Le fameux sir John Price épousa trois femmes. Les deux premières furent embaumées par son ordre et placées comme deux statues des deux côtés de son lit. La troisième femme qu’il devait épouser, s’effraya de ces deux momies, et lui refusa sa main jusqu’à ce qu’il les eût fait enterrer.

La même aventure arriva au docteur Martin Van Butchelt. Il s’entendit avec deux médecins de ses amis pour conserver au corps de la défunte toutes les apparences de la vie. On injecta les vaisseaux sanguins, de manière à ce que les lèvres et les joues conservassent leur coloration. Toutes les cavités du corps furent remplies de substances anti-putrides ; la chevelure fut arrangée avec soin ; on remplaça les yeux par des yeux de verre, et une boîte, remplie de plâtre de Paris, reçut le corps, arraché à la corruption. Un morceau de cristal fut adapté au couvercle, et caché par un rideau que l’on pouvait tirer : Mme Van Buchelt, qui semblait encore vivante, resta ainsi pendant cinq ans debout dans le salon de son mari. Malheureusement une seconde femme exigea le départ de sa rivale et l’enterrement du cadavre.

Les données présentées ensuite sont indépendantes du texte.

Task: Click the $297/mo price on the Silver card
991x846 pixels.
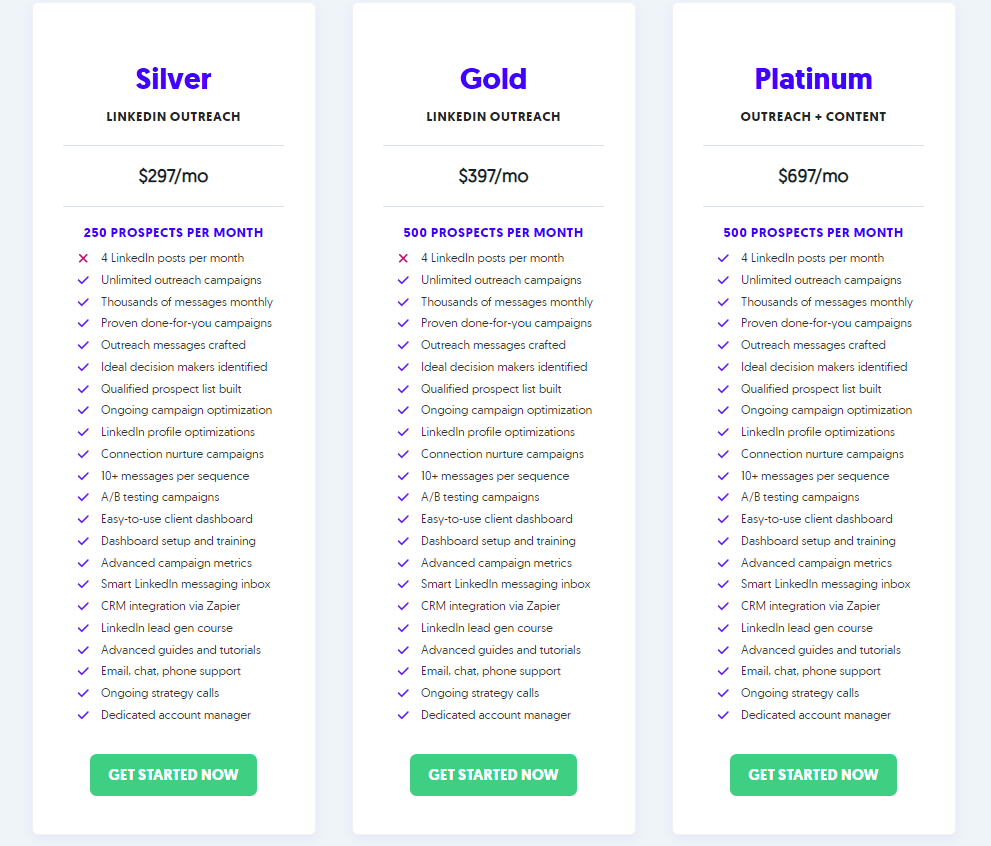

M. Ellis, conseiller du tribunal de Dublin, s’était imposé la loi de ne jamais condamner une femme, quelque coupable qu’elle fût. Sa réputation en ce genre était si bien faite qu’un jour une femme, accusée d’avoir fabriqué de la fausse monnaie, et ne voyant pas M. Ellis sur le banc des juges, s’écria : — Je ne veux pas être jugée. — Et pourquoi, lui demanda-t-on ? — Je ne veux être jugée que par M. Ellis.